— EXERCISE BRIEF —
Could you restate the entries below word for word?

— AVAILABLE DATA —
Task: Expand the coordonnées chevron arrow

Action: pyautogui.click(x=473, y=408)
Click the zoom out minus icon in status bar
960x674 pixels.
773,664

— RESULT OF THIS TASK —
Task: Expand the coordonnées chevron arrow

Action: pyautogui.click(x=473, y=408)
Click the zoom out minus icon in status bar
960x674 pixels.
773,664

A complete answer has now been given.